## HOW TO COMPLETE THIS TASK
Exactly as they appear, output all of the entries.

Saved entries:
--*--
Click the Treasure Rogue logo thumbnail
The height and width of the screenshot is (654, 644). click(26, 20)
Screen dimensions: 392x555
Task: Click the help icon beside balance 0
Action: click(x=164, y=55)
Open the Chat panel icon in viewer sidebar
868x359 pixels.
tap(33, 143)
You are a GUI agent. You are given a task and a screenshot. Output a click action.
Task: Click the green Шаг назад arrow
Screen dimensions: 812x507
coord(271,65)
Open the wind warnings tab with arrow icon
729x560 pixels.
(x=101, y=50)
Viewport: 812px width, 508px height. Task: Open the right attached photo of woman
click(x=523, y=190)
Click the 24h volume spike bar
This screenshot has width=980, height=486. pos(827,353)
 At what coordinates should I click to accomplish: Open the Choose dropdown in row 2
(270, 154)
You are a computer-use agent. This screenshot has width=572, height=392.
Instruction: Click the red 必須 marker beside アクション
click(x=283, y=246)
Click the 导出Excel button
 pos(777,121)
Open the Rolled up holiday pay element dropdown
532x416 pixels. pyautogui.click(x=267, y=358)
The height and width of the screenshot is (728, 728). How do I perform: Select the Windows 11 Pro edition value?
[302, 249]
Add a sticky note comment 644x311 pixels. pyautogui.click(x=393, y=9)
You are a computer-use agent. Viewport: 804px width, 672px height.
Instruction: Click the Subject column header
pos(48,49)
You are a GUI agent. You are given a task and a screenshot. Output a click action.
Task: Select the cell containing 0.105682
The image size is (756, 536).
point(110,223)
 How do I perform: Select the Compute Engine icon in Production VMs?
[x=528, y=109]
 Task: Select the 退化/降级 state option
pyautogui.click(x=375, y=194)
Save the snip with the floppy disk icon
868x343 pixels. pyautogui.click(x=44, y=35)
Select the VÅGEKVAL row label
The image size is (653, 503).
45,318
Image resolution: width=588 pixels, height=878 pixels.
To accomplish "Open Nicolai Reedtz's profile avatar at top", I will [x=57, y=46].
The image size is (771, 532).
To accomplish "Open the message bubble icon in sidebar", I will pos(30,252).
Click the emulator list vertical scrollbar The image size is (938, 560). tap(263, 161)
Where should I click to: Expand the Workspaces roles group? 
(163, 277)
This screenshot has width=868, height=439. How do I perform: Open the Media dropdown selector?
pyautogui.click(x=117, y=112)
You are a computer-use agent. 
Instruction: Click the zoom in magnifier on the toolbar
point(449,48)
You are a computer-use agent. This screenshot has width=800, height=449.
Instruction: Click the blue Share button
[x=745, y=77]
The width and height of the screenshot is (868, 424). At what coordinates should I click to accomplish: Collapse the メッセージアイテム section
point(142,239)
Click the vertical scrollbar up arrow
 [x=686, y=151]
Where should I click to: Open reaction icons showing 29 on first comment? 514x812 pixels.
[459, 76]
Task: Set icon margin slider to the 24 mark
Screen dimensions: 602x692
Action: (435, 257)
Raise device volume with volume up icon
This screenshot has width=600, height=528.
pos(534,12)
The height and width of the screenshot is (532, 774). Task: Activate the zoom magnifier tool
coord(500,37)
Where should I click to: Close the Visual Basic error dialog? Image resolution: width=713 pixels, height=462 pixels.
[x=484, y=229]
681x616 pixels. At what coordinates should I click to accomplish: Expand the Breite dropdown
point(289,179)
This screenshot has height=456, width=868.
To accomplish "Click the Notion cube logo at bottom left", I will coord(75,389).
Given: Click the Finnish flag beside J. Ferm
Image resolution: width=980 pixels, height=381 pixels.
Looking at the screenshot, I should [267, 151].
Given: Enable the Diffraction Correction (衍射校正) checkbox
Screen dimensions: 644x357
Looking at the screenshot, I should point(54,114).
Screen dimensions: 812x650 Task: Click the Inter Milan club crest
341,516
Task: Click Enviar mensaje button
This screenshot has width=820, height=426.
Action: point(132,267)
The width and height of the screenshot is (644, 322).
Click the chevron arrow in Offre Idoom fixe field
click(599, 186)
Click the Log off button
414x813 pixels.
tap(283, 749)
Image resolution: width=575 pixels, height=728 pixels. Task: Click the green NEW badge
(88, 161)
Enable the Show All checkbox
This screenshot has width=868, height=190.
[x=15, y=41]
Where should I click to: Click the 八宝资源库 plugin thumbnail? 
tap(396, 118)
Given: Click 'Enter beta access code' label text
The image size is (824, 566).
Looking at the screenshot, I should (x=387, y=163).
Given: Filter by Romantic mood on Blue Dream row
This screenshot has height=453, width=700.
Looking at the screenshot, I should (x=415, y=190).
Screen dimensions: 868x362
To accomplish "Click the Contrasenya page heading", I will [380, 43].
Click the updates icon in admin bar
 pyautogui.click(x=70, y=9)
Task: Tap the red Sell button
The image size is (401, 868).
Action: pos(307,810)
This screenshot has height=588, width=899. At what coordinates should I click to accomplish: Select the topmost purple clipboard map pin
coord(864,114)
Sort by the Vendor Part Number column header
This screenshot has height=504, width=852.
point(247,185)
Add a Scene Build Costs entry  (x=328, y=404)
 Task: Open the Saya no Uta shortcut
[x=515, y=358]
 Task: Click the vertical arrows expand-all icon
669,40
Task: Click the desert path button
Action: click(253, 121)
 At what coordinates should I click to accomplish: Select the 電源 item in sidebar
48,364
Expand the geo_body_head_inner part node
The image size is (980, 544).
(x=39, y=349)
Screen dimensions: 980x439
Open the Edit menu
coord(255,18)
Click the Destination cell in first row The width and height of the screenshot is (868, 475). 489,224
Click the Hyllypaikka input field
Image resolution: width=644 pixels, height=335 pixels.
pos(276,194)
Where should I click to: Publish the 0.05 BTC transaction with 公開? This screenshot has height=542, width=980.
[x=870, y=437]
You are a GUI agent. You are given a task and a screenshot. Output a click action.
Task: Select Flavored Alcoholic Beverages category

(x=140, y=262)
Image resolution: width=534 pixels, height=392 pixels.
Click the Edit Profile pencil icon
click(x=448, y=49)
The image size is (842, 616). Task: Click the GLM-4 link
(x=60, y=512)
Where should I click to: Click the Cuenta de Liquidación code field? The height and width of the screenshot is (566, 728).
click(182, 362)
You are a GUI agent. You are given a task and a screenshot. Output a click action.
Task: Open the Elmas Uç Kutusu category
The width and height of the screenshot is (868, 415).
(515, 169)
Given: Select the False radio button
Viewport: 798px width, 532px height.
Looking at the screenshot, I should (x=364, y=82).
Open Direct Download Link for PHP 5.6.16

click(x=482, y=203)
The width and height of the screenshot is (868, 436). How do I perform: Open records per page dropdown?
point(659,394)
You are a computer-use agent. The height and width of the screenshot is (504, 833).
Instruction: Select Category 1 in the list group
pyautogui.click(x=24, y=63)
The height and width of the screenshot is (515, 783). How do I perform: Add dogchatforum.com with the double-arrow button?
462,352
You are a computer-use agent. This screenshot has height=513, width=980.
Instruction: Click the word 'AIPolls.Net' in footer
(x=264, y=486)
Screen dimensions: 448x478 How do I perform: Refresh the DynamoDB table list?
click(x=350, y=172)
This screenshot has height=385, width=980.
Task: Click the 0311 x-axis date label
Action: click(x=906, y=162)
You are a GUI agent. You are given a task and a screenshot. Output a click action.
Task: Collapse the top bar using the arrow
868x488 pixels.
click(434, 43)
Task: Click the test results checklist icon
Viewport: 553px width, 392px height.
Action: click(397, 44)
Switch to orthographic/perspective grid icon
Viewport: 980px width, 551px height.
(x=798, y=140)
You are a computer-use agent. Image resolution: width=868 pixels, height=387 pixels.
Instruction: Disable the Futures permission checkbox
--*--
## ANSWER SECTION
Click the Treasure Rogue logo thumbnail
The height and width of the screenshot is (654, 644). click(26, 20)
Screen dimensions: 392x555
Task: Click the help icon beside balance 0
Action: click(x=164, y=55)
Open the Chat panel icon in viewer sidebar
868x359 pixels.
tap(33, 143)
You are a GUI agent. You are given a task and a screenshot. Output a click action.
Task: Click the green Шаг назад arrow
Screen dimensions: 812x507
coord(271,65)
Open the wind warnings tab with arrow icon
729x560 pixels.
(x=101, y=50)
Viewport: 812px width, 508px height. Task: Open the right attached photo of woman
click(x=523, y=190)
Click the 24h volume spike bar
This screenshot has width=980, height=486. pos(827,353)
 At what coordinates should I click to accomplish: Open the Choose dropdown in row 2
(270, 154)
You are a computer-use agent. This screenshot has width=572, height=392.
Instruction: Click the red 必須 marker beside アクション
click(x=283, y=246)
Click the 导出Excel button
 pos(777,121)
Open the Rolled up holiday pay element dropdown
532x416 pixels. pyautogui.click(x=267, y=358)
The height and width of the screenshot is (728, 728). How do I perform: Select the Windows 11 Pro edition value?
[302, 249]
Add a sticky note comment 644x311 pixels. pyautogui.click(x=393, y=9)
You are a computer-use agent. Viewport: 804px width, 672px height.
Instruction: Click the Subject column header
pos(48,49)
You are a GUI agent. You are given a task and a screenshot. Output a click action.
Task: Select the cell containing 0.105682
The image size is (756, 536).
point(110,223)
 How do I perform: Select the Compute Engine icon in Production VMs?
[x=528, y=109]
 Task: Select the 退化/降级 state option
pyautogui.click(x=375, y=194)
Save the snip with the floppy disk icon
868x343 pixels. pyautogui.click(x=44, y=35)
Select the VÅGEKVAL row label
The image size is (653, 503).
45,318
Image resolution: width=588 pixels, height=878 pixels.
To accomplish "Open Nicolai Reedtz's profile avatar at top", I will [x=57, y=46].
The image size is (771, 532).
To accomplish "Open the message bubble icon in sidebar", I will pos(30,252).
Click the emulator list vertical scrollbar The image size is (938, 560). tap(263, 161)
Where should I click to: Expand the Workspaces roles group? 
(163, 277)
This screenshot has width=868, height=439. How do I perform: Open the Media dropdown selector?
pyautogui.click(x=117, y=112)
You are a computer-use agent. 
Instruction: Click the zoom in magnifier on the toolbar
point(449,48)
You are a computer-use agent. This screenshot has width=800, height=449.
Instruction: Click the blue Share button
[x=745, y=77]
The width and height of the screenshot is (868, 424). At what coordinates should I click to accomplish: Collapse the メッセージアイテム section
point(142,239)
Click the vertical scrollbar up arrow
 [x=686, y=151]
Where should I click to: Open reaction icons showing 29 on first comment? 514x812 pixels.
[459, 76]
Task: Set icon margin slider to the 24 mark
Screen dimensions: 602x692
Action: (435, 257)
Raise device volume with volume up icon
This screenshot has width=600, height=528.
pos(534,12)
The height and width of the screenshot is (532, 774). Task: Activate the zoom magnifier tool
coord(500,37)
Where should I click to: Close the Visual Basic error dialog? Image resolution: width=713 pixels, height=462 pixels.
[x=484, y=229]
681x616 pixels. At what coordinates should I click to accomplish: Expand the Breite dropdown
point(289,179)
This screenshot has height=456, width=868.
To accomplish "Click the Notion cube logo at bottom left", I will coord(75,389).
Given: Click the Finnish flag beside J. Ferm
Image resolution: width=980 pixels, height=381 pixels.
Looking at the screenshot, I should [267, 151].
Given: Enable the Diffraction Correction (衍射校正) checkbox
Screen dimensions: 644x357
Looking at the screenshot, I should point(54,114).
Screen dimensions: 812x650 Task: Click the Inter Milan club crest
341,516
Task: Click Enviar mensaje button
This screenshot has width=820, height=426.
Action: point(132,267)
The width and height of the screenshot is (644, 322).
Click the chevron arrow in Offre Idoom fixe field
click(599, 186)
Click the Log off button
414x813 pixels.
tap(283, 749)
Image resolution: width=575 pixels, height=728 pixels. Task: Click the green NEW badge
(88, 161)
Enable the Show All checkbox
This screenshot has width=868, height=190.
[x=15, y=41]
Where should I click to: Click the 八宝资源库 plugin thumbnail? 
tap(396, 118)
Given: Click 'Enter beta access code' label text
The image size is (824, 566).
Looking at the screenshot, I should (x=387, y=163).
Given: Filter by Romantic mood on Blue Dream row
This screenshot has height=453, width=700.
Looking at the screenshot, I should (x=415, y=190).
Screen dimensions: 868x362
To accomplish "Click the Contrasenya page heading", I will [380, 43].
Click the updates icon in admin bar
 pyautogui.click(x=70, y=9)
Task: Tap the red Sell button
The image size is (401, 868).
Action: pos(307,810)
This screenshot has height=588, width=899. At what coordinates should I click to accomplish: Select the topmost purple clipboard map pin
coord(864,114)
Sort by the Vendor Part Number column header
This screenshot has height=504, width=852.
point(247,185)
Add a Scene Build Costs entry  (x=328, y=404)
 Task: Open the Saya no Uta shortcut
[x=515, y=358]
 Task: Click the vertical arrows expand-all icon
669,40
Task: Click the desert path button
Action: click(253, 121)
 At what coordinates should I click to accomplish: Select the 電源 item in sidebar
48,364
Expand the geo_body_head_inner part node
The image size is (980, 544).
(x=39, y=349)
Screen dimensions: 980x439
Open the Edit menu
coord(255,18)
Click the Destination cell in first row The width and height of the screenshot is (868, 475). 489,224
Click the Hyllypaikka input field
Image resolution: width=644 pixels, height=335 pixels.
pos(276,194)
Where should I click to: Publish the 0.05 BTC transaction with 公開? This screenshot has height=542, width=980.
[x=870, y=437]
You are a GUI agent. You are given a task and a screenshot. Output a click action.
Task: Select Flavored Alcoholic Beverages category

(x=140, y=262)
Image resolution: width=534 pixels, height=392 pixels.
Click the Edit Profile pencil icon
click(x=448, y=49)
The image size is (842, 616). Task: Click the GLM-4 link
(x=60, y=512)
Where should I click to: Click the Cuenta de Liquidación code field? The height and width of the screenshot is (566, 728).
click(182, 362)
You are a GUI agent. You are given a task and a screenshot. Output a click action.
Task: Open the Elmas Uç Kutusu category
The width and height of the screenshot is (868, 415).
(515, 169)
Given: Select the False radio button
Viewport: 798px width, 532px height.
Looking at the screenshot, I should (x=364, y=82).
Open Direct Download Link for PHP 5.6.16

click(x=482, y=203)
The width and height of the screenshot is (868, 436). How do I perform: Open records per page dropdown?
point(659,394)
You are a computer-use agent. The height and width of the screenshot is (504, 833).
Instruction: Select Category 1 in the list group
pyautogui.click(x=24, y=63)
The height and width of the screenshot is (515, 783). How do I perform: Add dogchatforum.com with the double-arrow button?
462,352
You are a computer-use agent. This screenshot has height=513, width=980.
Instruction: Click the word 'AIPolls.Net' in footer
(x=264, y=486)
Screen dimensions: 448x478 How do I perform: Refresh the DynamoDB table list?
click(x=350, y=172)
This screenshot has height=385, width=980.
Task: Click the 0311 x-axis date label
Action: click(x=906, y=162)
You are a GUI agent. You are given a task and a screenshot. Output a click action.
Task: Collapse the top bar using the arrow
868x488 pixels.
click(434, 43)
Task: Click the test results checklist icon
Viewport: 553px width, 392px height.
Action: click(397, 44)
Switch to orthographic/perspective grid icon
Viewport: 980px width, 551px height.
(x=798, y=140)
You are a computer-use agent. Image resolution: width=868 pixels, height=387 pixels.
Instruction: Disable the Futures permission checkbox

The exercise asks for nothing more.